Saved entries -
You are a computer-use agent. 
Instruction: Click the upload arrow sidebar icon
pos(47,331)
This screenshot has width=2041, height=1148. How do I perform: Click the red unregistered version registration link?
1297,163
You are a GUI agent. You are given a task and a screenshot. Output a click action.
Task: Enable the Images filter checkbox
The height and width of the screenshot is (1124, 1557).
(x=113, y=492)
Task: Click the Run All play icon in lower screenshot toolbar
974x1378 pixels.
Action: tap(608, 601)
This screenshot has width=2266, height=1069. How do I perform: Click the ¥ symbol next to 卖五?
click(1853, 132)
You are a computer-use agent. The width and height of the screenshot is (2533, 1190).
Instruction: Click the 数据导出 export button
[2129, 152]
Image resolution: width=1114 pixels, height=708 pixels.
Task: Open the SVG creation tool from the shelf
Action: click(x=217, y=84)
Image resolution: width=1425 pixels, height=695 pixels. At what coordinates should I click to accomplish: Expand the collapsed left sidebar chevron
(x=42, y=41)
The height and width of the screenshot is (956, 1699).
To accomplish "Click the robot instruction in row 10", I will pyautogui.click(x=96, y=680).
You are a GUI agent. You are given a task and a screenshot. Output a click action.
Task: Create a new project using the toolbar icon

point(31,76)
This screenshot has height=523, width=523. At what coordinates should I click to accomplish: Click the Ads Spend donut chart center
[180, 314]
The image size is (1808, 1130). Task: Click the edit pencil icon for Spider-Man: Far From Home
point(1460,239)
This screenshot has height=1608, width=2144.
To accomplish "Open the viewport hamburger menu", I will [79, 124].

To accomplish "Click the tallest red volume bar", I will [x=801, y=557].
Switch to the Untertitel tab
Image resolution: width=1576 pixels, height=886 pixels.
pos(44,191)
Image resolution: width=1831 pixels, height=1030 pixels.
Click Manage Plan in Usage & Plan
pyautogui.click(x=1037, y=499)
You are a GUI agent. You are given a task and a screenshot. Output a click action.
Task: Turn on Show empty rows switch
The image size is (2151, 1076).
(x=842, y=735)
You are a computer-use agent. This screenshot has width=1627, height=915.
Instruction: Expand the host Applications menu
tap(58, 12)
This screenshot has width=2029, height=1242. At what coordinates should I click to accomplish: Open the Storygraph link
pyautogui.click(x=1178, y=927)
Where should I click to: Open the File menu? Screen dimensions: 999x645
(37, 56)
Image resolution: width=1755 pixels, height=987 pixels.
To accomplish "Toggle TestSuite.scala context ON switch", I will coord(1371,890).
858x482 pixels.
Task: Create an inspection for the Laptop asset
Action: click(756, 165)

EXERCISE DETAILS -
Line by line, retype all the entries exactly as they are shown.

EXERCISE ANSWER -
You are a computer-use agent. 
Instruction: Click the upload arrow sidebar icon
pos(47,331)
This screenshot has width=2041, height=1148. How do I perform: Click the red unregistered version registration link?
1297,163
You are a GUI agent. You are given a task and a screenshot. Output a click action.
Task: Enable the Images filter checkbox
The height and width of the screenshot is (1124, 1557).
(x=113, y=492)
Task: Click the Run All play icon in lower screenshot toolbar
974x1378 pixels.
Action: tap(608, 601)
This screenshot has width=2266, height=1069. How do I perform: Click the ¥ symbol next to 卖五?
click(1853, 132)
You are a computer-use agent. The width and height of the screenshot is (2533, 1190).
Instruction: Click the 数据导出 export button
[2129, 152]
Image resolution: width=1114 pixels, height=708 pixels.
Task: Open the SVG creation tool from the shelf
Action: click(x=217, y=84)
Image resolution: width=1425 pixels, height=695 pixels. At what coordinates should I click to accomplish: Expand the collapsed left sidebar chevron
(x=42, y=41)
The height and width of the screenshot is (956, 1699).
To accomplish "Click the robot instruction in row 10", I will pyautogui.click(x=96, y=680).
You are a GUI agent. You are given a task and a screenshot. Output a click action.
Task: Create a new project using the toolbar icon

point(31,76)
This screenshot has height=523, width=523. At what coordinates should I click to accomplish: Click the Ads Spend donut chart center
[180, 314]
The image size is (1808, 1130). Task: Click the edit pencil icon for Spider-Man: Far From Home
point(1460,239)
This screenshot has height=1608, width=2144.
To accomplish "Open the viewport hamburger menu", I will [79, 124].

To accomplish "Click the tallest red volume bar", I will [x=801, y=557].
Switch to the Untertitel tab
Image resolution: width=1576 pixels, height=886 pixels.
pos(44,191)
Image resolution: width=1831 pixels, height=1030 pixels.
Click Manage Plan in Usage & Plan
pyautogui.click(x=1037, y=499)
You are a GUI agent. You are given a task and a screenshot. Output a click action.
Task: Turn on Show empty rows switch
The image size is (2151, 1076).
(x=842, y=735)
You are a computer-use agent. This screenshot has width=1627, height=915.
Instruction: Expand the host Applications menu
tap(58, 12)
This screenshot has width=2029, height=1242. At what coordinates should I click to accomplish: Open the Storygraph link
pyautogui.click(x=1178, y=927)
Where should I click to: Open the File menu? Screen dimensions: 999x645
(37, 56)
Image resolution: width=1755 pixels, height=987 pixels.
To accomplish "Toggle TestSuite.scala context ON switch", I will coord(1371,890).
858x482 pixels.
Task: Create an inspection for the Laptop asset
Action: click(756, 165)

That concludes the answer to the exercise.